Continue the forum post below about joining two infinite streams in Apache Calcite, starting right after its last line.

## SOURCE EXCERPT
>>>>
I have created two infinite test streams in java. Both delivers random data. Now I want to join these datasets und receive a result on every new arriving data.
The result is: Stream A is processed until it ends. Then stream B is processed until it ends. I have to conclusions:
So I have 2 questions: Am I doing something completly wrong or is calcite designed this way? If I am doing wrong, how can I achieve a parallel reading and processing of two infinite streams?
I have attached the source of my main class, the 2 stream-generating classes and the model.json.
public static void main(String[] args) throws Exception {
Class.forName("org.apache.calcite.jdbc.Driver");
Properties info = new Properties();
info.setProperty("lex", "JAVA");
Connection connection = DriverManager.getConnection("jdbc:calcite:model=" + "c:\\calcite\\model.json", info);
CalciteConnection calciteConnection = connection.unwrap(CalciteConnection.class);
Statement statement = connection.createStatement();
ResultSet resultSet =
statement.executeQuery("select stream * from S.B b full outer join S.A a on a.ID = b.PRODUCT_ID");
System.out.println("statement executed");
final StringBuilder buf = new StringBuilder();
while (resultSet.next()) {
int n = resultSet.getMetaData().getColumnCount();
for (int i = 1; i <= n; i++) {
buf.append(i > 1 ? "; " : "").append(resultSet.getMetaData().getColumnLabel(i)).append("=")
.append(resultSet.getObject(i));
}
System.out.println(buf.toString());
buf.setLength(0);
}
}
public abstract class Stream implements StreamableTable, ScannableTable{
public Schema.TableType getJdbcTableType() {
return Schema.TableType.STREAM;
}
@Override
public boolean isRolledUp(String column) {
return false;
}
@Override
public boolean rolledUpColumnValidInsideAgg(String column, SqlCall call, SqlNode parent,
CalciteConnectionConfig config) {
return false;
}
public Table stream() {
return this;
}
public Statistic getStatistic() {
return Statistics.of(100d, ImmutableList.of());
}
}
public class StreamA extends Stream {
public static boolean wait = false;
public Enumerable<Object[]> scan(DataContext root) {
return Linq4j.asEnumerable(() -> new Iterator<Object[]>() {
private final String[] items = { "paint1", "paper2", "brush3" };
private int counter = 0;
public boolean hasNext() {
return true;
}
public Object[] next() {
System.out.println("next A");
final int index = counter++;
return new Object[] { System.currentTimeMillis(), index , items[index % items.length]};
}
public void remove() {
throw new UnsupportedOperationException();
}
});
}
protected final RelProtoDataType protoRowType = a0 -> a0.builder().add("ROWTIME", SqlTypeName.TIMESTAMP)
<<<<
## RECORD SET
>>>>
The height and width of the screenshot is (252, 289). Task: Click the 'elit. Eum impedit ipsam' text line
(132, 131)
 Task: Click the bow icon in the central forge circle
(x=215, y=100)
<<<<
>>>>
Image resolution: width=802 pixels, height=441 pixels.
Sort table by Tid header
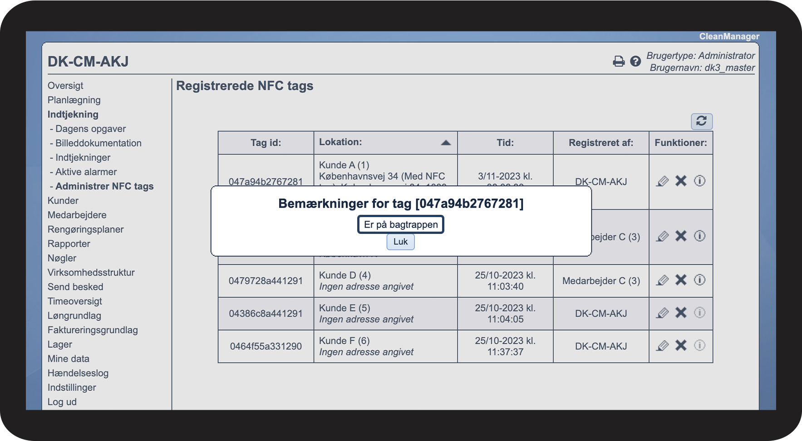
<<<<
>>>>
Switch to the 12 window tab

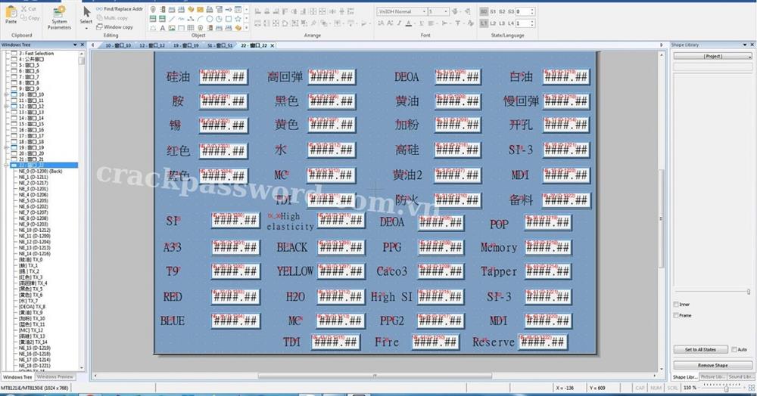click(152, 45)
<<<<
## EXERCISE RESPONSE
.add("ID", SqlTypeName.INTEGER).add("PRODUCT", SqlTypeName.VARCHAR, 10)
.build();
public RelDataType getRowType(RelDataTypeFactory typeFactory) {
return protoRowType.apply(typeFactory);
}
}
public class StreamB extends Stream {
public static boolean wait = false;
public Enumerable<Object[]> scan(DataContext root) {
return Linq4j.asEnumerable(() -> new Iterator<Object[]>() {
private int counter = 0;
public boolean hasNext() {
return true;
}
public Object[] next() {
System.out.println("next B");
final int index = counter++;
return new Object[] { System.currentTimeMillis(), index, (Math.abs((new Random()).nextInt())) % 4 +1, "Kauf "+index };
}
public void remove() {
throw new UnsupportedOperationException();
}
});
}
protected final RelProtoDataType protoRowType = a0 -> a0.builder().add("ROWTIME", SqlTypeName.TIMESTAMP)
.add("ID", SqlTypeName.INTEGER).add("PRODUCT_ID", SqlTypeName.INTEGER).add("NAME", SqlTypeName.VARCHAR, 15)
.build();
public RelDataType getRowType(RelDataTypeFactory typeFactory) {
return protoRowType.apply(typeFactory);
}
}
{
"version": "1.0",
"defaultSchema": "dummy",
"schemas": [
{
"name": "S",
"tables": [ {
"type": "custom",
"name": "A",
"stream": {
"stream": true
},
"factory": "de.mypackage.calcite.StreamFactory$FactoryA"
},
{
"type": "custom",
"name": "B",
"stream": {
"stream": true
},
"factory": "de.mypackage.calcite.StreamFactory$FactoryB"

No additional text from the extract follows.